Vitamin C inhibits melanin production through tyrosinase inhibition and provides antioxidant protection. It often takes time to show visible effect as a standalone treatment and is most effective when combined with sun protection and complementary topical agents.


Can laser treatments be used for PIH?

Lasers are used in the clinical management of PIH, but they are not appropriate for all presentations. In medium to darker skin tones in particular, incorrect parameters can worsen pigmentation. Consultation with an experienced physician is essential before proceeding.


Should I try skincare at home first or see a doctor straight away?

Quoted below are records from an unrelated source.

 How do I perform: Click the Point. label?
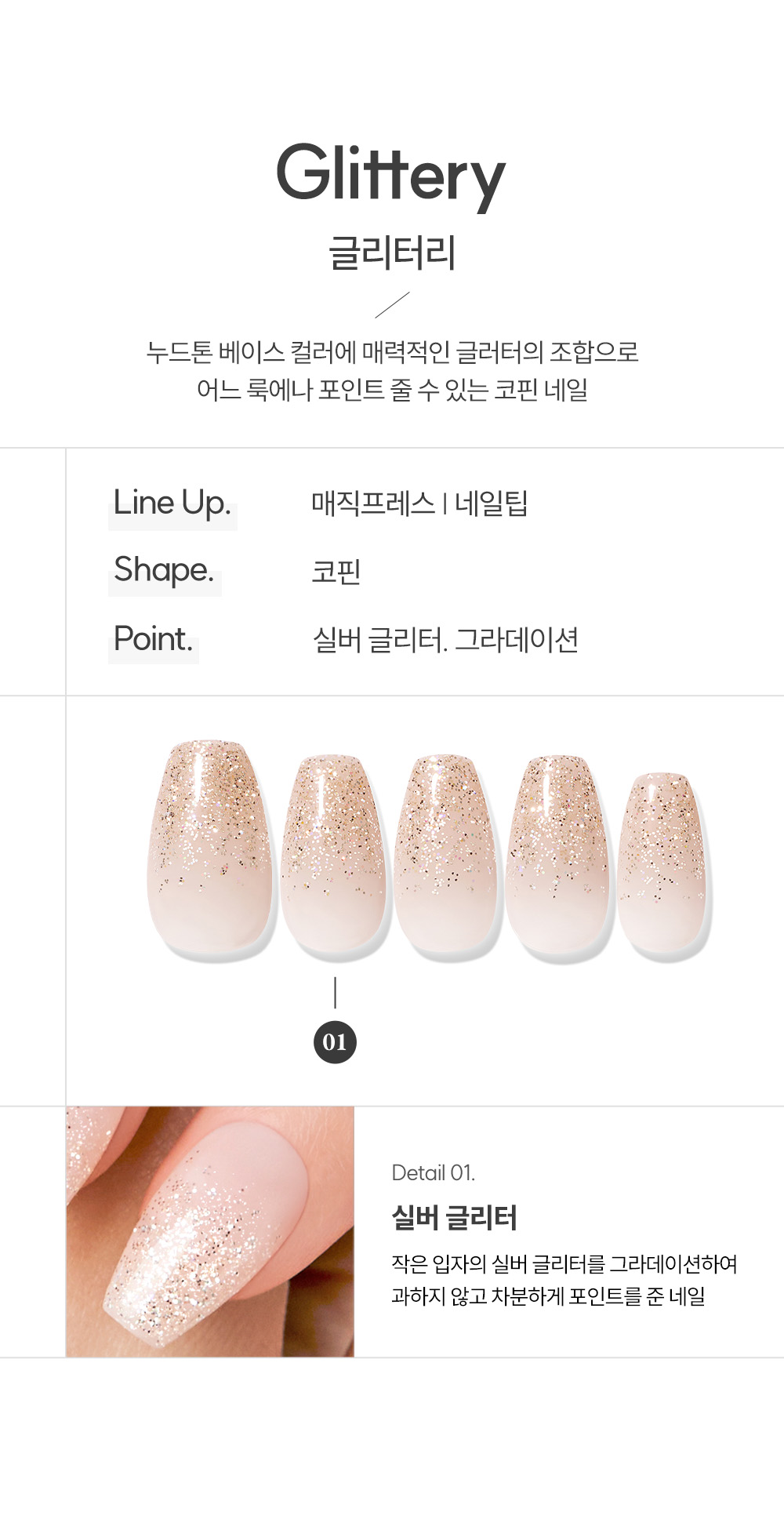153,639
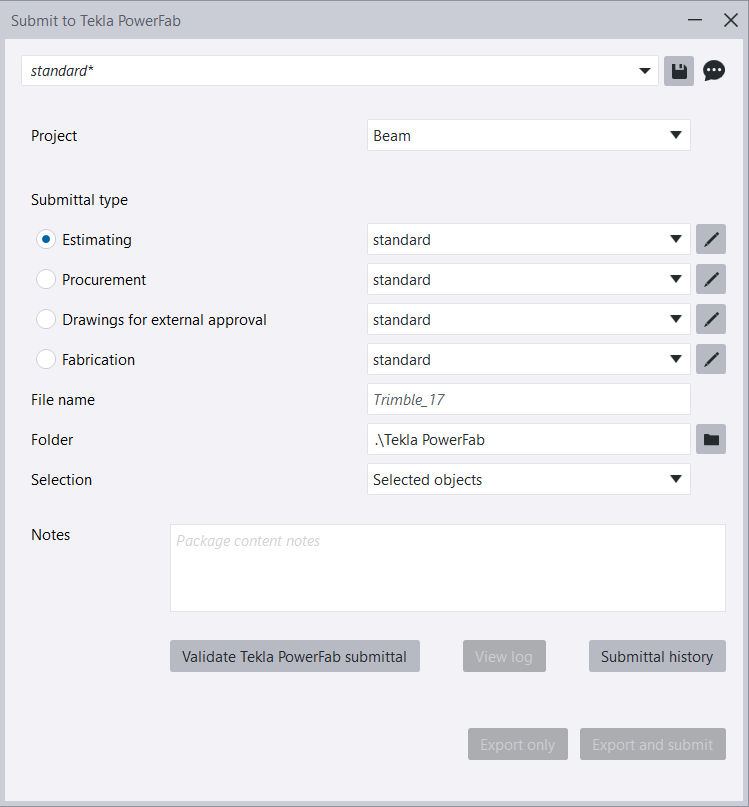Open the Estimating standard settings dropdown
The height and width of the screenshot is (807, 749).
528,240
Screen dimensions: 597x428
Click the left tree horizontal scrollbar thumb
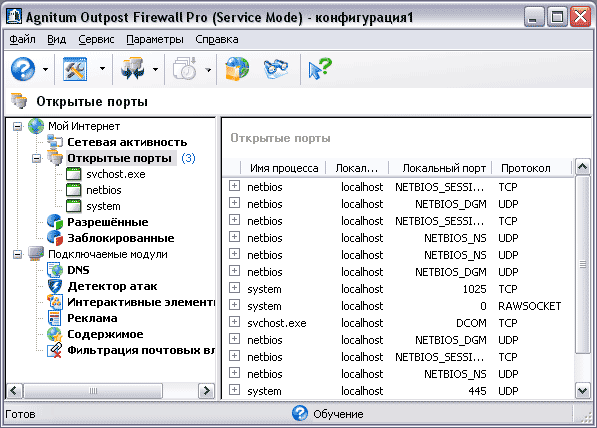coord(93,391)
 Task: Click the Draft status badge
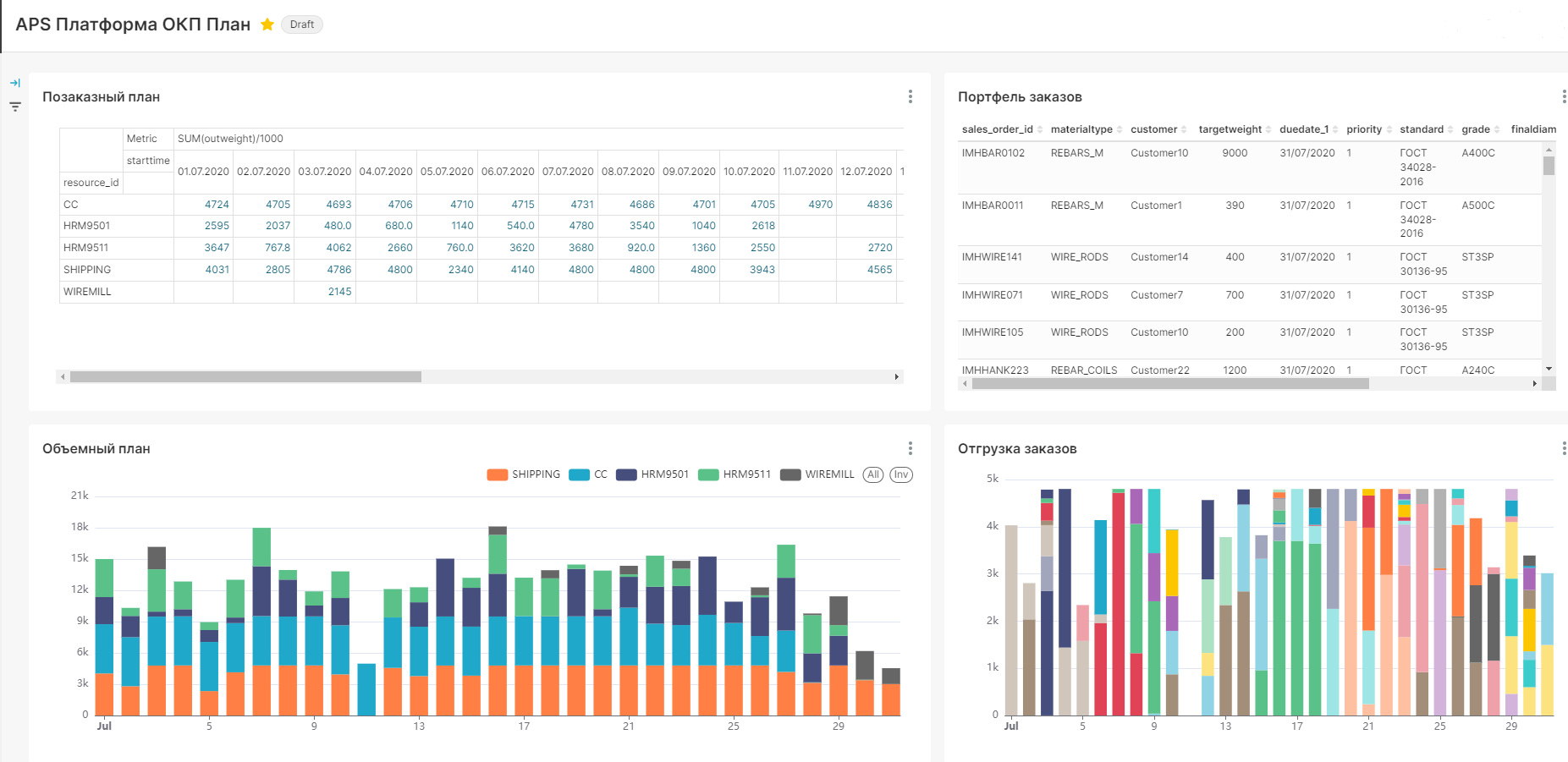pos(301,25)
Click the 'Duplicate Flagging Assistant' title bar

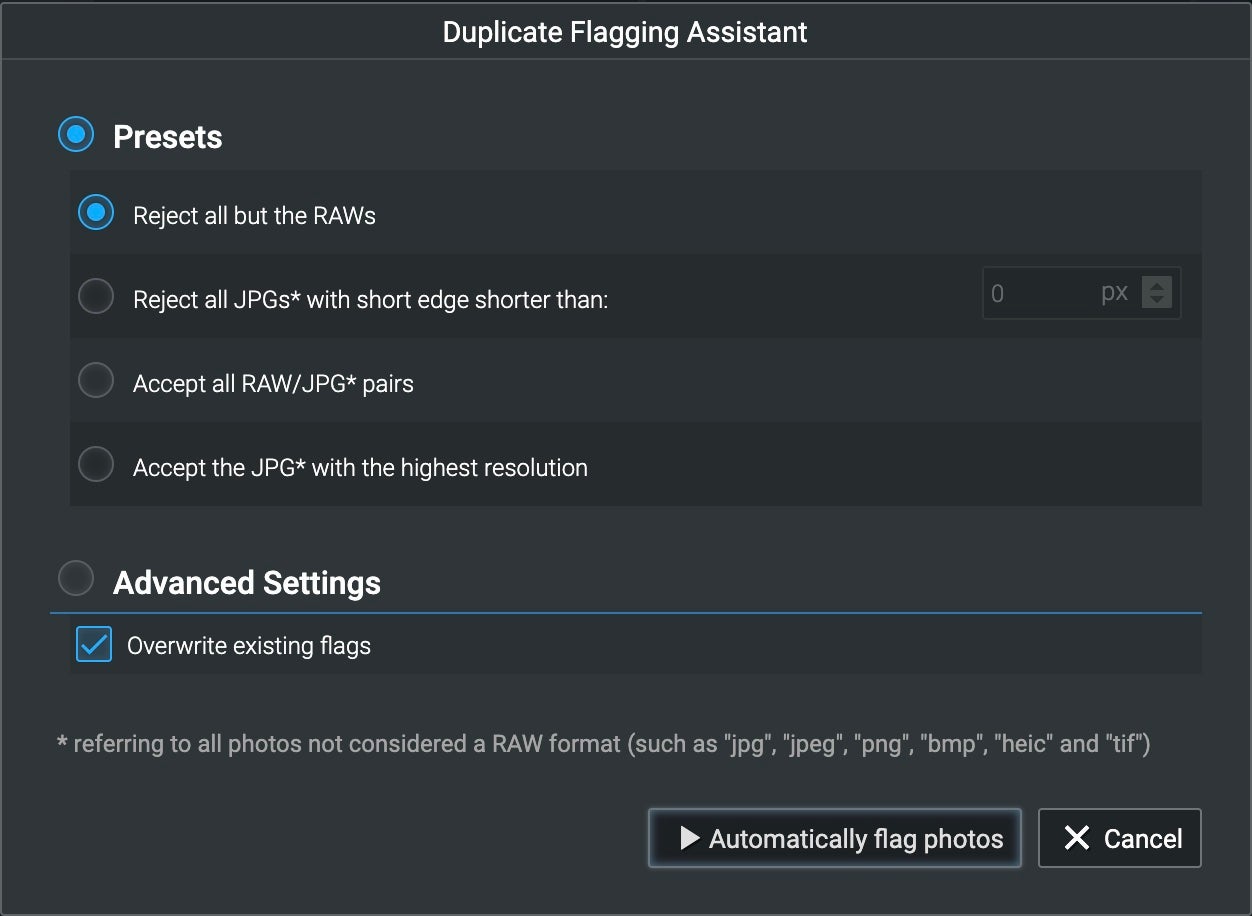pyautogui.click(x=625, y=32)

Mild, superficial PIH can often be approached initially with appropriate over-the-counter products and consistent sunscreen use. If there is no meaningful improvement after 3–6 months of topical treatment, or if the pigmentation is deep, persistent, or associated with a skin tone prone to PIH, a medical consultation is recommended for a personalised treatment plan.


Can PIH become permanent?

In many cases, PIH does improve with appropriate treatment and sun protection. However, dermal PIH can be highly treatment-resistant, and in some cases, resolution is very slow or incomplete. Early intervention and consistent management of underlying inflammation are important in preventing long-term persistence.


Does aloe vera help with PIH?

Aloe vera contains components that may help soothe skin irritation, and it is widely used in skincare for that purpose. However, direct evidence for its ability to improve PIH specifically is currently limited. If used, it is best viewed as a supportive measure alongside established treatments rather than a primary therapy.


Can diet or weight loss affect PIH?

PIH results from melanin accumulation following inflammation and is not directly linked to body weight or dietary changes. A diet rich in antioxidants — including vitamins C and E — may support overall skin health, but there is insufficient evidence that dietary changes alone can directly resolve PIH.


Conclusion

Post-inflammatory hyperpigmentation is a particularly relevant concern in Singapore, where year-round high UV intensity and a diverse range of skin tones converge. Managing PIH effectively requires a multi-layered approach: addressing the underlying inflammatory cause, applying appropriate topical therapies consistently, considering professional procedures where indicated, and — above all — maintaining daily sun protection.


Improvement takes time and consistency. For those who have followed a topical regimen for 3–6 months without adequate improvement, or where deeper pigmentation is suspected, consultation with a qualified medical professional is recommended to determine the most appropriate individualised approach.

Note: This article is for educational purposes only and does not constitute medical advice. Individual treatment plans should be developed in consultation with qualified healthcare professionals. Treatment outcomes vary from person to person, and no guarantee of results is intended or implied. All professional treatments mentioned should be performed by licensed medical practitioners in Singapore, using HSA-approved or otherwise MOH-approved products, devices, and techniques, as applicable.